Task requirements:
Beneath this instruction is a block of data; output from it exactly the lines that run from the one containing "Instruction: Select the" through the one containing "Task: Click the yellow bar for 2026-03", inclusive.

Stored entries:

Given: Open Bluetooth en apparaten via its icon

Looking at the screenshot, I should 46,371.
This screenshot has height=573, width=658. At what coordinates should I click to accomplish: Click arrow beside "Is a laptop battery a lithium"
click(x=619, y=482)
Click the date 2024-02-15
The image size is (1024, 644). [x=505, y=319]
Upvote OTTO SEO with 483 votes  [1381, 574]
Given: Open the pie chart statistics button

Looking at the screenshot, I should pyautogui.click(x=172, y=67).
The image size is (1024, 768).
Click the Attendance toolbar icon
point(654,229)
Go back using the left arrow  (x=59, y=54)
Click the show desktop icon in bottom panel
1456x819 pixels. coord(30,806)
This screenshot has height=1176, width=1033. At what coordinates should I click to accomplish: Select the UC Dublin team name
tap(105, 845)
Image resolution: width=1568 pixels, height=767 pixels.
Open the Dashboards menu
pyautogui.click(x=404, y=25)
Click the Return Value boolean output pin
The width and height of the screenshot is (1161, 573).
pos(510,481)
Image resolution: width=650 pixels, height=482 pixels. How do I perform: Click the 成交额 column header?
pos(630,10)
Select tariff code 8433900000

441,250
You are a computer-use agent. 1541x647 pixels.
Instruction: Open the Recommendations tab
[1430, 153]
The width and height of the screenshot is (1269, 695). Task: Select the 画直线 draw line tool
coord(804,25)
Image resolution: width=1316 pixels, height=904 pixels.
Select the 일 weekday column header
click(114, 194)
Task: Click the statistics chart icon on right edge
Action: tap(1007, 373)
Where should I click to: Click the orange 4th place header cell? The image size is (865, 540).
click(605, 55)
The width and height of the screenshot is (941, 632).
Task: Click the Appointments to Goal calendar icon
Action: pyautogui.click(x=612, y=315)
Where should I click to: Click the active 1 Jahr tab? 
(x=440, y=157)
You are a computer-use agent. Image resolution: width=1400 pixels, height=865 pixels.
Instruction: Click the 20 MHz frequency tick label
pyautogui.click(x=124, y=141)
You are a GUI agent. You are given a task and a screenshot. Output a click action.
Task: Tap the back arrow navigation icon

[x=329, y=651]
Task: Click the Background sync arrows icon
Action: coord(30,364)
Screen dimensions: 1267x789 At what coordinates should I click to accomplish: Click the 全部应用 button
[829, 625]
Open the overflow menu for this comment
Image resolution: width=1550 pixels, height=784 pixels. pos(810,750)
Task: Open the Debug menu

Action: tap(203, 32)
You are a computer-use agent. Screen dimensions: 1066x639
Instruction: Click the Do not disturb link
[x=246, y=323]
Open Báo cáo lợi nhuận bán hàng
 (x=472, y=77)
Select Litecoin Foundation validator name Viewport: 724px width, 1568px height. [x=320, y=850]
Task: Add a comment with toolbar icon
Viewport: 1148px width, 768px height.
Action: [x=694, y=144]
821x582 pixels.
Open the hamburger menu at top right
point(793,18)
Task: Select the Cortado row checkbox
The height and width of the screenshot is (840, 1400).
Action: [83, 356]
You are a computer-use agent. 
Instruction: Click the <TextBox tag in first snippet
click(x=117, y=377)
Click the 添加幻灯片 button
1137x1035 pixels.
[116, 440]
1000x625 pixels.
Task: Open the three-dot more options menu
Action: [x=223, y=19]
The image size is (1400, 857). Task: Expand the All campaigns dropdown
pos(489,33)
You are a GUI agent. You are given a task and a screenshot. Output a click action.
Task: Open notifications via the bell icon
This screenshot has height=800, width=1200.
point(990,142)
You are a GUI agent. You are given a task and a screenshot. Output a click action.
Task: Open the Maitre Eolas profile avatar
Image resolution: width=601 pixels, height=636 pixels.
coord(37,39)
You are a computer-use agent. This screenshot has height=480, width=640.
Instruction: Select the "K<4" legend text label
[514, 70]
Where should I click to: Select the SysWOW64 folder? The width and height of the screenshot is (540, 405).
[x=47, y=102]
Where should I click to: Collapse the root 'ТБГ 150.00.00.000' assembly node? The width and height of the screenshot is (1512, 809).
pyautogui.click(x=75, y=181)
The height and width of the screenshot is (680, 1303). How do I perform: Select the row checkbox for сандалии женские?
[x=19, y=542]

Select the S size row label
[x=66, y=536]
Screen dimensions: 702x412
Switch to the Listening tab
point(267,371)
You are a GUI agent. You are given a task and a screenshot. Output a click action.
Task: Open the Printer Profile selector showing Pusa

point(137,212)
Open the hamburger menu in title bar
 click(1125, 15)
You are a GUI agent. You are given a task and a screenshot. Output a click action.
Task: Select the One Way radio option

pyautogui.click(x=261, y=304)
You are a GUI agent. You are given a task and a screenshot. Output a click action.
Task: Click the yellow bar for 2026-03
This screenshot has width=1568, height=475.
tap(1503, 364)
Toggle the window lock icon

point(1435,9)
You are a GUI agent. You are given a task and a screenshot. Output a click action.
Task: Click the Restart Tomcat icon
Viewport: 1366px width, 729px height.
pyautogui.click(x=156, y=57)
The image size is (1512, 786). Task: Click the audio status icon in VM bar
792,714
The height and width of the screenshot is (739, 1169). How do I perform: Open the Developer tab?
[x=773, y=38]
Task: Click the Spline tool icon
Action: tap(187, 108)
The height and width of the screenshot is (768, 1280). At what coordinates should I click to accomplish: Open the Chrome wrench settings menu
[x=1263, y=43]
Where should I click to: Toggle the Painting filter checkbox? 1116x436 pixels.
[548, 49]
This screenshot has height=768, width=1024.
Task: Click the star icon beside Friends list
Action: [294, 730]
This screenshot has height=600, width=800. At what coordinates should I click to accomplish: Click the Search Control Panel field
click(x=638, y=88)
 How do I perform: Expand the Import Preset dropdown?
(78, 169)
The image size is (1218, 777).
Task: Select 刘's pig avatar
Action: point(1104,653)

Solution to the exercise:
Instruction: Select the "K<4" legend text label
[514, 70]
Where should I click to: Select the SysWOW64 folder? The width and height of the screenshot is (540, 405).
[x=47, y=102]
Where should I click to: Collapse the root 'ТБГ 150.00.00.000' assembly node? The width and height of the screenshot is (1512, 809).
pyautogui.click(x=75, y=181)
The height and width of the screenshot is (680, 1303). How do I perform: Select the row checkbox for сандалии женские?
[x=19, y=542]

Select the S size row label
[x=66, y=536]
Screen dimensions: 702x412
Switch to the Listening tab
point(267,371)
You are a GUI agent. You are given a task and a screenshot. Output a click action.
Task: Open the Printer Profile selector showing Pusa

point(137,212)
Open the hamburger menu in title bar
 click(1125, 15)
You are a GUI agent. You are given a task and a screenshot. Output a click action.
Task: Select the One Way radio option

pyautogui.click(x=261, y=304)
You are a GUI agent. You are given a task and a screenshot. Output a click action.
Task: Click the yellow bar for 2026-03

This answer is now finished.